▶ [PROVIDED PASSAGE]:
....
Dennis Sewell

How eugenics poisoned the welfare state

A century ago many leading leftists subscribed to the vile pseudo-science of eugenics, writes Dennis Sewell, and the influence of that thinking can still be seen today

issue 28 November 2009

We live in a country where the poorest members of society are literally trapped. We pay them millions not to work, simply maintaining them at subsistence level like prisoners of the state. Tied up with bureaucratic regulations and subject to crazy marginal rates of tax, there are few chances to escape for Britain’s welfare-dependent. A million of those out of work have been jobless for a decade or more. They see their chances of getting a job in the future as so remote as to be barely worth considering. The chances of their children ever finding work are beginning to look slim too. The neighbourhoods in which they live are falling apart. The squalor is palpable; crime rampant; local schools are very often failing or ‘sink’ schools. If you think I’m exaggerating, choose any area with a high level of welfare-dependency and go and look for yourself.

So what went wrong with a welfare state that was supposed to make ‘ignorance, squalor and want’ things of the past, and guarantee greater social integration? Or have we simply misunderstood what that project was really about?

Most accounts of the origin of Britain’s welfare state begin with the Minority Report of the Royal Commission on the Poor Laws, drafted by Sidney and Beatrice Webb during the first decade of the 20th century. Beneath their seemingly compassionate rhetoric, the founders of the Fabian Society were snobbish, elitist and harboured a savage contempt for the poorest of the poor. Both husband and wife were enthusiastic supporters of the eugenics movement, which held that most of the behavioural traits that led to poverty were inherited. In short, that the poor were genetically inferior to the educated middle class.

Eugenics had been the brainchild of Charles Darwin’s cousin Francis Galton, and was developed in response to Darwin’s theory of natural selection.
....
▶ [AVAILABLE DATA]:

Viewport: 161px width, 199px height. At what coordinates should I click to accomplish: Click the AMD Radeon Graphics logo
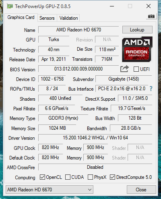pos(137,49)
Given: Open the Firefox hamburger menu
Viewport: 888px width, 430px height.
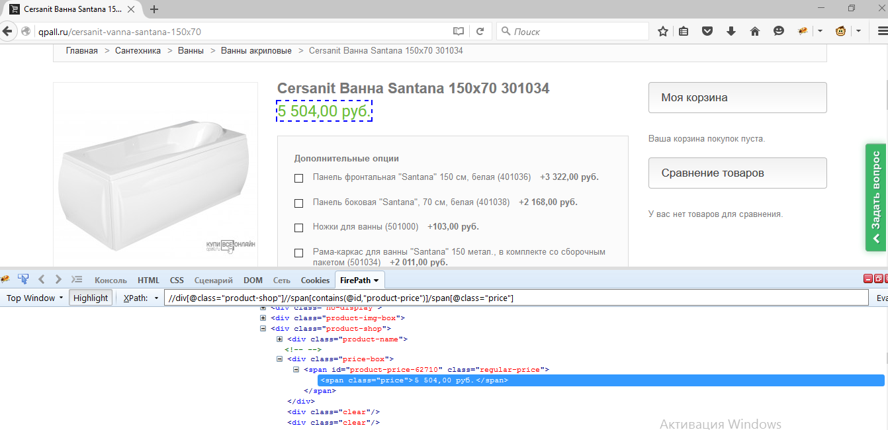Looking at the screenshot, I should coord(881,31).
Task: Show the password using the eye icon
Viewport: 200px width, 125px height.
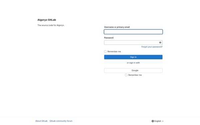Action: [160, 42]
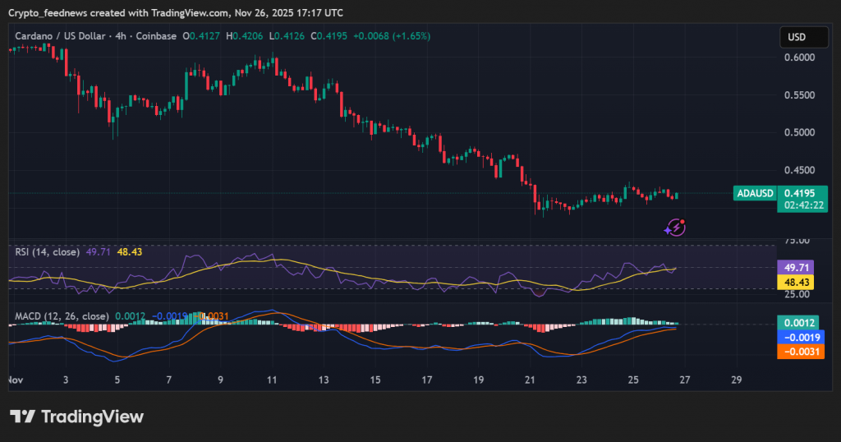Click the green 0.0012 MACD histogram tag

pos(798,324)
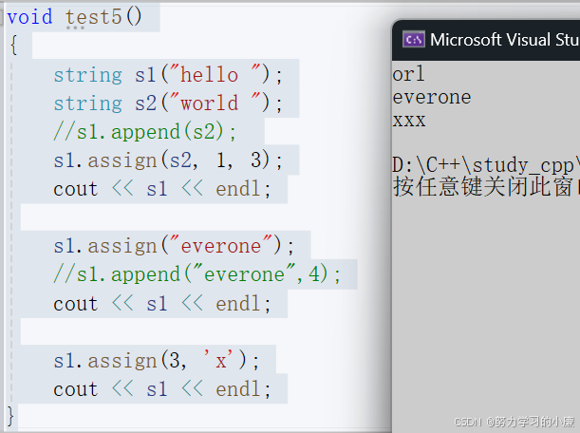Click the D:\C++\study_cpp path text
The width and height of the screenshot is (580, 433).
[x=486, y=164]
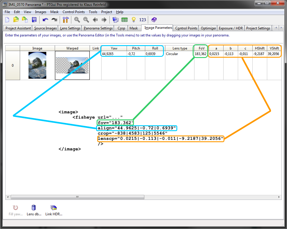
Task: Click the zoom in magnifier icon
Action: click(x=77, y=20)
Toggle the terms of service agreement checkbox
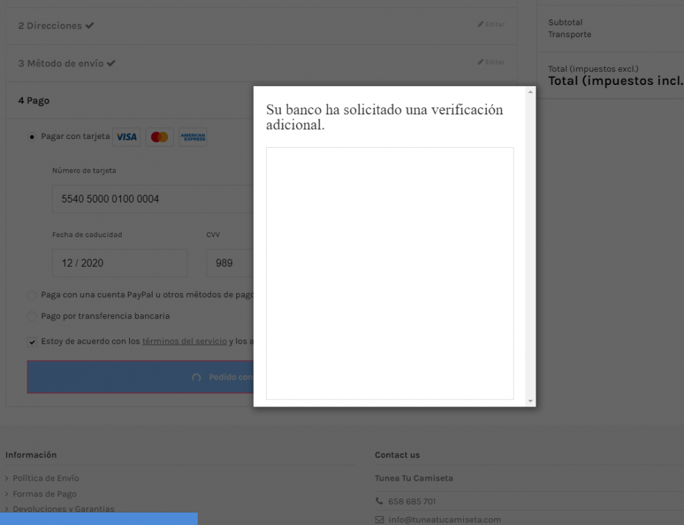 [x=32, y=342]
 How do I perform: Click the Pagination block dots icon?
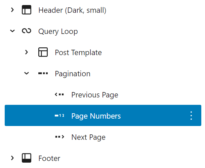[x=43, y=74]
....
▶ [WHAT YOU HAVE TO DO]: According to the article on eugenics and the welfare state, why are there few chances to escape for Britain's welfare-dependent? Answer in one to three sentences. The material has nothing to do with the article on eugenics and the welfare state.

▶ [RESPONSE BOX]: They are tied up with bureaucratic regulations and are subject to crazy marginal rates of tax.